I don't know what the marketplace is like in the States, Cletus, but you'd be hard pressed to find an off-the-shelf notebook in the UK that *doesn't* have a DVD drive, even at the bottom end of the market. Netbooks, sure....but not notebooks.


----------



## Norfolk Lad (Feb 19, 2012)

Haggis,
Looking at my present C drive which only holds OS and programmes, it has just over 80 Gb used already.  I am thinking that this purchase may have to last many years and I'd want at least 120 Gb to give a reasonable margin for expansion.  Can't afford the extra cost.


----------



## Jim Wilde (Feb 19, 2012)

Norfolk Lad said:


> Interesting point Cletus, that demonstrate that I am so out of touch with progress.  I have numerous USB devices attached that I assumed needed USB 2 ports but I see that USB 3 is backward compatible.  I can change that spec.   But what do you use instead to connect - keyboard and mouse, printer,  calibrater,  I even use it for my external HDs because my current PC does not have other options.



As I mentioned in my other post, personally I wouldn't have bothered with the 4 Port USB2 Internal PCI Card, instead I would have gone for the 2 Port USB3 Internal PCI Card. On the motherboard back panel you're getting 2 x USB3 ports and 4 x USB2 ports, you're also getting 3 x USB2 ports front-mounted on the case (including the one as part of the internal card reader). Assuming 7 x external USB2 ports is enough, I'd look to get a couple more USB3 ports just in case....but even then that might be more than you'll need for a while, and who knows what impact Thunderbolt is going to have.


----------



## Norfolk Lad (Feb 19, 2012)

Jim,  my thinking exactly.  I have deleted the USB2 card but will wait and see.  It is pretty easy to buy and fit a USB3 card if I need extra USBs.  
I've never heard of Thunderbolt.
JW


----------



## Jim Wilde (Feb 19, 2012)

If you're interested, have a read of this article which explains Thunderbolt. It's already available in Apple-land, and is iminent in the PC-world, so the next 12 months or so should prove interesting for technology watchers....

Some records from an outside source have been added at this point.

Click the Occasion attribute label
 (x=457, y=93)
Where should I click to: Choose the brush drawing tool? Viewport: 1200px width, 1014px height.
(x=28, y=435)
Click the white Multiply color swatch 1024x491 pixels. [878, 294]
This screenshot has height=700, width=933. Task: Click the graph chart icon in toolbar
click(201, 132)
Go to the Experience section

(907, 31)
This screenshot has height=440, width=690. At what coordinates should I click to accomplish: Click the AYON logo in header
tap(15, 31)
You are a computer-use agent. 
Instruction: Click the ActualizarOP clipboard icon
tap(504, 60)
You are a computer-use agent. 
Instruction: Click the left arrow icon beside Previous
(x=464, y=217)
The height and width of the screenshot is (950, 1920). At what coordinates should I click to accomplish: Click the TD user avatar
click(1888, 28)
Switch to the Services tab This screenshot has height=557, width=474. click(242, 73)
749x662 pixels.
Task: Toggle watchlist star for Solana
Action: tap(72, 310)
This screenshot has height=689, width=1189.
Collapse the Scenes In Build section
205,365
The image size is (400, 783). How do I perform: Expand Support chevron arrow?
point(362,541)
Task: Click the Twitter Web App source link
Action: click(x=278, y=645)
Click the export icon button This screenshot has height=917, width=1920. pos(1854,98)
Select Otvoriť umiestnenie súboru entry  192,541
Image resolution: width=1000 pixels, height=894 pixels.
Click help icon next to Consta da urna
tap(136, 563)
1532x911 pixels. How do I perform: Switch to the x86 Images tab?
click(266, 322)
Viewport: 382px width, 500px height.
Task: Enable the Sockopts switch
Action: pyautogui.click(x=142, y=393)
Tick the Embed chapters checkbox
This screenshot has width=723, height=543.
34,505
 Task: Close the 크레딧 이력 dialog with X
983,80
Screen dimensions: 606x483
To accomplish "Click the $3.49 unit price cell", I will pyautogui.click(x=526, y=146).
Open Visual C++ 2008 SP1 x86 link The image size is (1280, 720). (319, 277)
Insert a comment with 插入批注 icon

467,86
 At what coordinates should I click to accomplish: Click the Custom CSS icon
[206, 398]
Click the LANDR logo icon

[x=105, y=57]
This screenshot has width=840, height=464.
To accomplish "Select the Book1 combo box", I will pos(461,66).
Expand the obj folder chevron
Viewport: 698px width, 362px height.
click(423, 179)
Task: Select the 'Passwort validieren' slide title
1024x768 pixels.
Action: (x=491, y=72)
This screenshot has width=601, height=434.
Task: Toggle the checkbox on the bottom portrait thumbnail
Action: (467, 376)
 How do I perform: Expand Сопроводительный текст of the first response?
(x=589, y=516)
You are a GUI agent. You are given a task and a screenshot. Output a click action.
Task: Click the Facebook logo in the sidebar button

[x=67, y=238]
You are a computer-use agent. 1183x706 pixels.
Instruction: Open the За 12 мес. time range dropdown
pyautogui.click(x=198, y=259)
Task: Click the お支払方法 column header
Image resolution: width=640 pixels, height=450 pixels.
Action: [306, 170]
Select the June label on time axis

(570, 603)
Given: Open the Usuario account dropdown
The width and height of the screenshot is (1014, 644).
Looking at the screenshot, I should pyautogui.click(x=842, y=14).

The slowest part of my current import workflow is the "Make Second Copy" feature which I use, but the destination is a USB2 connected external hard drive. If time was of the essence I'd certainly be looking to change this, either by using an eSata drive (though they're fast disappearing) or a USB3 drive (but would need that USB3 PCI Card to do that). But I can afford to wait and see what develops Thunderbolt-wise....


----------



## Norfolk Lad (Feb 19, 2012)

I can wait too...


----------



## clee01l (Feb 19, 2012)

Norfolk Lad said:


> ...  But what do you use instead to connect - keyboard and mouse, printer,  calibrater,  I even use it for my external HDs because my current PC does not have other options.
> 
> I am also so out of date that I actually play CDs while I work and I copy things onto DVDs for family members, one of whom has a very old PC with not enough disc space to put all the info onto so she uses the DVDs as storage (no external drive).


On my Win7 PC I have one USB port connected to a 10 port USB hub (which IIRC was less than $20USD). Over the years I have salvaged a variety of old PATA & SATA HDDs out of obsolete equipment.  Those that don't fit inside or in a NAS, I connect vis USB2. Because the HDs are old, I don't assigne critical data to them unless that is also a redundant backup  I have three NAS file servers, one of which is DLNA compatible.  My music is stored on the DLNA NAS and can be accessed by my GoogleTV or any other network connected device.  I use iTunes to distribute the Music and video to iOS devices and my AppleTV.  All of the communal data storage is on one of te NAS devices available to everyone on my home network. So, in place of CDs, I use a NAS, also DropBox and iCloud for sharing.  I still have a portable (USB connected ) CD/DVD device that I use  if I need to transfer music or data to a permanent location. (One of the uses are Audiobooks that I check out from the Library and transfer to iTunes so that I can listen to the book on my iPhone). 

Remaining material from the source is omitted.